144 An order under s 601AH(3)(d), which revests part of a company's property at an earlier time, even for a limited purpose, does not in any way contradict or make redundant, or nugatory, the provisions of s 601AD(4) and s 601AE(2) of the Corporations Act. Those provisions are directed to the time prior to reinstatement and the powers of ASIC, whilst vested with the property of a deregistered company. ASIC is, at that stage, prior to any reinstatement application, empowered as an owner. Once the company is reinstated, ASIC no longer needs those powers. I am unable to discern an inconsistency on the face of the statute in recognising, consistently with the first sentence of s 601AH(5), that the powers that ASIC has during the period of deregistration ceased to have relevance on reinstatement and hence no practical impact on the Court's power under s 601AH(3)(d).
145 Accordingly, I consider that the orders sought of paras 6, 7, or 8 of the Minute are within power.

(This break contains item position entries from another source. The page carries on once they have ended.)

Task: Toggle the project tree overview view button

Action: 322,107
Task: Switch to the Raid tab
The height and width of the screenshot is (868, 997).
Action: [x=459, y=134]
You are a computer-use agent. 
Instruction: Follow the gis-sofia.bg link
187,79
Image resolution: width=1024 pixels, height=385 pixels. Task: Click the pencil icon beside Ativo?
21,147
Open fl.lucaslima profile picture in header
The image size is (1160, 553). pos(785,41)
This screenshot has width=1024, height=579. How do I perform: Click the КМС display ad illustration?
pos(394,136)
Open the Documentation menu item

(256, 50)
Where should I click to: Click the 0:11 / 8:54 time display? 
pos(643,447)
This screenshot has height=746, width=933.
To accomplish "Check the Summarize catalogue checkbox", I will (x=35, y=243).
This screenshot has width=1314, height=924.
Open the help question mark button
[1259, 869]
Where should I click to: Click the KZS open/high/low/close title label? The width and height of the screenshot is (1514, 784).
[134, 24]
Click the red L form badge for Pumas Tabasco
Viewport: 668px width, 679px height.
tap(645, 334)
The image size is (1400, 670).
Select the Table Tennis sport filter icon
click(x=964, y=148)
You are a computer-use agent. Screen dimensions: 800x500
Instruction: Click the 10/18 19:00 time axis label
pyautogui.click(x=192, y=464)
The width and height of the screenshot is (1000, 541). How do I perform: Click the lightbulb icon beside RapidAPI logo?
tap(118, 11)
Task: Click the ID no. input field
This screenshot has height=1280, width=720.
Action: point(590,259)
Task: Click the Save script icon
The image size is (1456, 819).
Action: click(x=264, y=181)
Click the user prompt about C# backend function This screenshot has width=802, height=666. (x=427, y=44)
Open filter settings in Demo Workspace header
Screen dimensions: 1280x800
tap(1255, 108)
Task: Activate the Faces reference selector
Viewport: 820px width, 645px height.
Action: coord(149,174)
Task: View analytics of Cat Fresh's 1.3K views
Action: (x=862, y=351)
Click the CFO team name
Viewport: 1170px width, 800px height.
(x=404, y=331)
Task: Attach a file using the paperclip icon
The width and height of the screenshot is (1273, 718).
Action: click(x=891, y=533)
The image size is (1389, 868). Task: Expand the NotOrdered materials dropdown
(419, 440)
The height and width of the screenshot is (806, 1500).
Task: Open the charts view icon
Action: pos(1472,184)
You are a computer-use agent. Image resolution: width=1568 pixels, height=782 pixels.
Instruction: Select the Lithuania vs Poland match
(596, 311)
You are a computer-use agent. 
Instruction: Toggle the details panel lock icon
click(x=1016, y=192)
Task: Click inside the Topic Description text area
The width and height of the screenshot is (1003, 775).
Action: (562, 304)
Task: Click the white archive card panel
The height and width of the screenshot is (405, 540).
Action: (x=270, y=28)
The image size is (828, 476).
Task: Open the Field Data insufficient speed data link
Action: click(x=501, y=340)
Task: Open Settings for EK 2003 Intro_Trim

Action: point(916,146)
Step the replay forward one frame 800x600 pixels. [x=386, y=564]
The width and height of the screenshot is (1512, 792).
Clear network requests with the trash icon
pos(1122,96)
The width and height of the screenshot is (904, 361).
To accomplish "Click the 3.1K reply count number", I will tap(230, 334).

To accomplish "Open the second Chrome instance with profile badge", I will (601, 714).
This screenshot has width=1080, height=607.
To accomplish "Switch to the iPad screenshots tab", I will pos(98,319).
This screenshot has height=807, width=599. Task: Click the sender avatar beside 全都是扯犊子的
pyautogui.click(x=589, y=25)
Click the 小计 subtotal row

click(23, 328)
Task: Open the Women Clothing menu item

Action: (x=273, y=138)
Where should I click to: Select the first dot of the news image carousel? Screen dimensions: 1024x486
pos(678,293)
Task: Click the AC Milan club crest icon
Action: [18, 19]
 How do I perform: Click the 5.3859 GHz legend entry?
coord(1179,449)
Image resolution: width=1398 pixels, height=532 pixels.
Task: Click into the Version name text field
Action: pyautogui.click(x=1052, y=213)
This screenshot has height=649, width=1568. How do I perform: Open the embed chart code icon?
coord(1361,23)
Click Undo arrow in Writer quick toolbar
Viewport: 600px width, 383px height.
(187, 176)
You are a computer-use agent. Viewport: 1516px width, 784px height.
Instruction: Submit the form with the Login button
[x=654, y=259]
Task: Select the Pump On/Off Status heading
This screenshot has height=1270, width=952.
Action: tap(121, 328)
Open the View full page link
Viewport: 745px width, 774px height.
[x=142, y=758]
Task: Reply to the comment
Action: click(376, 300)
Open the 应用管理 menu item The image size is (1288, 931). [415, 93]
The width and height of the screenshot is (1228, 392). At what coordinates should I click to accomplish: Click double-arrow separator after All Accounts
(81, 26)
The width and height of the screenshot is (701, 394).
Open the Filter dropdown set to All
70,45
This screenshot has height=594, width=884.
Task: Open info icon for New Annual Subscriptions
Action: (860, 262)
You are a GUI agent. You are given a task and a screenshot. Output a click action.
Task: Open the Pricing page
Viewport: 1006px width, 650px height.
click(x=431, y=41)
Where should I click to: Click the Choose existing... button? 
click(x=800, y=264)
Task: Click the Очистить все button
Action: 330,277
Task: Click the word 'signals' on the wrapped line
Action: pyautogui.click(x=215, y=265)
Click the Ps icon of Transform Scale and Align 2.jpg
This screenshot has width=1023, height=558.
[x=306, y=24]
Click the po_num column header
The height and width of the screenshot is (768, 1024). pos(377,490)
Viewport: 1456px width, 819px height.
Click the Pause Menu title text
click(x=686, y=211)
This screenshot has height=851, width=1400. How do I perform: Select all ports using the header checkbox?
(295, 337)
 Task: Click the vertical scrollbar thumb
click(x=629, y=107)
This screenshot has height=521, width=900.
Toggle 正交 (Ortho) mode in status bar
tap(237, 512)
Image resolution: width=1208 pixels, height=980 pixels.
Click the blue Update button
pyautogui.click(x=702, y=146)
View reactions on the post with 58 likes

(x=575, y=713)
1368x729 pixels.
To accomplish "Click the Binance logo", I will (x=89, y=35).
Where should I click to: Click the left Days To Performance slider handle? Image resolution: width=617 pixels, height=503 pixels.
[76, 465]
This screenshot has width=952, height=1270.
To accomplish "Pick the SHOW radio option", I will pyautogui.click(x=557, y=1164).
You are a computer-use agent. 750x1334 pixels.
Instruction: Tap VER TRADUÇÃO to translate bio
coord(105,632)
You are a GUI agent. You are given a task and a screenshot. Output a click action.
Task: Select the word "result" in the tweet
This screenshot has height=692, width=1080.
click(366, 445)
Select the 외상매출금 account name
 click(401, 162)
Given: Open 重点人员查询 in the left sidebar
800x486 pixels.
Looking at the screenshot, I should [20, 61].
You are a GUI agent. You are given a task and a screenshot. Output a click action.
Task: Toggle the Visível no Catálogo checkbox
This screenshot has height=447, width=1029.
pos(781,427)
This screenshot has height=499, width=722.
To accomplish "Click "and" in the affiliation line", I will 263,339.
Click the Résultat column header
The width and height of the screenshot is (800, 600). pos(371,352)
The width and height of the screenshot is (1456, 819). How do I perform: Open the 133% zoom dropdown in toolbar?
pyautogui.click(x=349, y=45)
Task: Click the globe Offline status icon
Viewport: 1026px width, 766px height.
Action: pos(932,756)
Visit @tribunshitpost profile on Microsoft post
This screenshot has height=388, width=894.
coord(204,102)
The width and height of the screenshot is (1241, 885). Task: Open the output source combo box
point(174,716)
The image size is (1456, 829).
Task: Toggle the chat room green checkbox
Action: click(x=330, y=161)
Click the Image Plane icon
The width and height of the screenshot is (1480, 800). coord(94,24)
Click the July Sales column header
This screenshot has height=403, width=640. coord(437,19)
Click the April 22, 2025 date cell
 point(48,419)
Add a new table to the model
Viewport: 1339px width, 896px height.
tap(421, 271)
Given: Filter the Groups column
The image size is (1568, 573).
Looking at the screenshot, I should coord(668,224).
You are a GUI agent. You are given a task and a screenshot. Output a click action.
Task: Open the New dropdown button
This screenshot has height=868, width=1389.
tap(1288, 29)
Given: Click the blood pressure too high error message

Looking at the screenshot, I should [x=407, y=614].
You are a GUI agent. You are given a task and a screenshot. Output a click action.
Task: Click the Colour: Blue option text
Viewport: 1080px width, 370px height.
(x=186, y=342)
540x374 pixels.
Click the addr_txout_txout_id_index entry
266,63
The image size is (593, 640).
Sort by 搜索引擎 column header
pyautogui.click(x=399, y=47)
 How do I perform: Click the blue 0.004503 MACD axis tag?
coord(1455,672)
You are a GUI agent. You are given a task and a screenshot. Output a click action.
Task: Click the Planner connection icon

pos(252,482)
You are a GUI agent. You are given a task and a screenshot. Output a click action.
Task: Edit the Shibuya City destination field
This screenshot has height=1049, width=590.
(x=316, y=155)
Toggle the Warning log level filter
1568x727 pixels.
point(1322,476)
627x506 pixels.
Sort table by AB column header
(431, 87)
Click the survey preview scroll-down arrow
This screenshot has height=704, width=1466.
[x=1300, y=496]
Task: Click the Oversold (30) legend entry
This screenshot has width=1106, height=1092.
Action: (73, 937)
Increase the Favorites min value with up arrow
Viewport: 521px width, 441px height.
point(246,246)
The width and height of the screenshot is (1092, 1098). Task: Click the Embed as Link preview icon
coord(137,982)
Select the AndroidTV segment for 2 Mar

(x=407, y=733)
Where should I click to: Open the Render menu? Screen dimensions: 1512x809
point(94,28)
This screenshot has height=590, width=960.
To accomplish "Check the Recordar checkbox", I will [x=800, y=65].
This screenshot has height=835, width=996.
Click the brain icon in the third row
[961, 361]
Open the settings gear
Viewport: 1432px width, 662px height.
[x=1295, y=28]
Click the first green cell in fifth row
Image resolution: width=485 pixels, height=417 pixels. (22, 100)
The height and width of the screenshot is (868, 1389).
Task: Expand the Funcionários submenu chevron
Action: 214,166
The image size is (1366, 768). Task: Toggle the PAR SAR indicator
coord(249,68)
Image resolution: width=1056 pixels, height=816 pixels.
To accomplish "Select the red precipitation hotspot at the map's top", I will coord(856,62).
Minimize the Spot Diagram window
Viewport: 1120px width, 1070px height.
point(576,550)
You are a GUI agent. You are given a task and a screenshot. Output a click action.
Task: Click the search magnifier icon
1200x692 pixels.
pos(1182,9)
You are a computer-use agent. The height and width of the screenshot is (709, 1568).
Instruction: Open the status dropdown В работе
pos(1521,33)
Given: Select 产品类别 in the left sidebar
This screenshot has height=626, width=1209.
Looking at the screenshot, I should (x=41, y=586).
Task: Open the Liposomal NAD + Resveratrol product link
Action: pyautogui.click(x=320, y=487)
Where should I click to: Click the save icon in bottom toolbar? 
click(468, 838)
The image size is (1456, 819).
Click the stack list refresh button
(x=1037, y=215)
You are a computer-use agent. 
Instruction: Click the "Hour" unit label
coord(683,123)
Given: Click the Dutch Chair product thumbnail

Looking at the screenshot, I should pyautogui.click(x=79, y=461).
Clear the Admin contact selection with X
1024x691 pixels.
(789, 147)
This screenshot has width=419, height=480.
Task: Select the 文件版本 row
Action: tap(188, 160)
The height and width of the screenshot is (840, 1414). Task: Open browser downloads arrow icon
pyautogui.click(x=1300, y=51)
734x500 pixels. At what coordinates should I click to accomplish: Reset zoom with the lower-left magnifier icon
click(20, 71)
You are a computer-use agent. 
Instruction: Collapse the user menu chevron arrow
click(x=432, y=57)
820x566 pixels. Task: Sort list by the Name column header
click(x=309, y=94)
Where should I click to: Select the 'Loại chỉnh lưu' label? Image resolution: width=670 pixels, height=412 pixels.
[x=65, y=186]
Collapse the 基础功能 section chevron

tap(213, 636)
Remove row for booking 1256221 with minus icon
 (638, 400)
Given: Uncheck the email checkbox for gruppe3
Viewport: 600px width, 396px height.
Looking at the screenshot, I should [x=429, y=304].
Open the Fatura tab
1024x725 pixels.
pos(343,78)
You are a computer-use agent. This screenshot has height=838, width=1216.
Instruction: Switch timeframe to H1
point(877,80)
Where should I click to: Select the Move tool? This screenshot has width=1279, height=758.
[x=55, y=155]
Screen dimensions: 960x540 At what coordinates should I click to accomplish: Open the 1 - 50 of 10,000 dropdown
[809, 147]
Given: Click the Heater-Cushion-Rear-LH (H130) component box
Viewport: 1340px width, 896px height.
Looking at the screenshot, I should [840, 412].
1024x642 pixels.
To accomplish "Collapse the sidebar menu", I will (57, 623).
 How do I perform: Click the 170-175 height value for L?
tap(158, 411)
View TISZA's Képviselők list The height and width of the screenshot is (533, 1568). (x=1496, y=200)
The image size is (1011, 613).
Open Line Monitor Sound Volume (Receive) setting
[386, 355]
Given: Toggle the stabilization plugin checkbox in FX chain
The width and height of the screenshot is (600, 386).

146 As to discretionary considerations, I note that:
(a) the plaintiffs objectives' are on their face entirely lawful and reasonable;
(b) if the Commissioner wishes to oppose the tax consequences of the ancillary orders, there remains ample opportunity in other administrative or judicial proceedings to do so. These orders simply allow the plaintiffs to contend for such consequences. The outcome of that debate awaits another day; and
(c) making the ancillary orders is more consistent with the primary statutory objective (described above as the 'as-you-were' effect) than not making them.
147 Further, in exercise of discretion as to whether such orders should be made and, if so, which of them, in my view, it is desirable to grant no more than the minimum relief necessary to do justice and to do so solely for the stated purpose in the way described in submissions which, in this instance, is to enable possible membership of the TBGL tax consolidated group and for the specific purpose of future tax benefit, not past benefits. To that end, para 8 of the Minute is the preferable order, but it should be further qualified for clarity that it is directed to enable the relevant companies to contend for that tax consequence.
148 Nothing in these reasons addresses the availability of such consequences or the availability of arguments as to the possibility of a Pt IVA 'scheme'. They and other tax considerations will doubtless be dealt with elsewhere. Further, I have some concern about (but no fixed view), as to whether it is necessary for ASIC to have held the shares 'as nominee'. The precise legal consequence of that characterisation is not entirely clear. Submissions have not yet been directed to it. I consider the terminology used in the Minute may be preferred and may be adequate.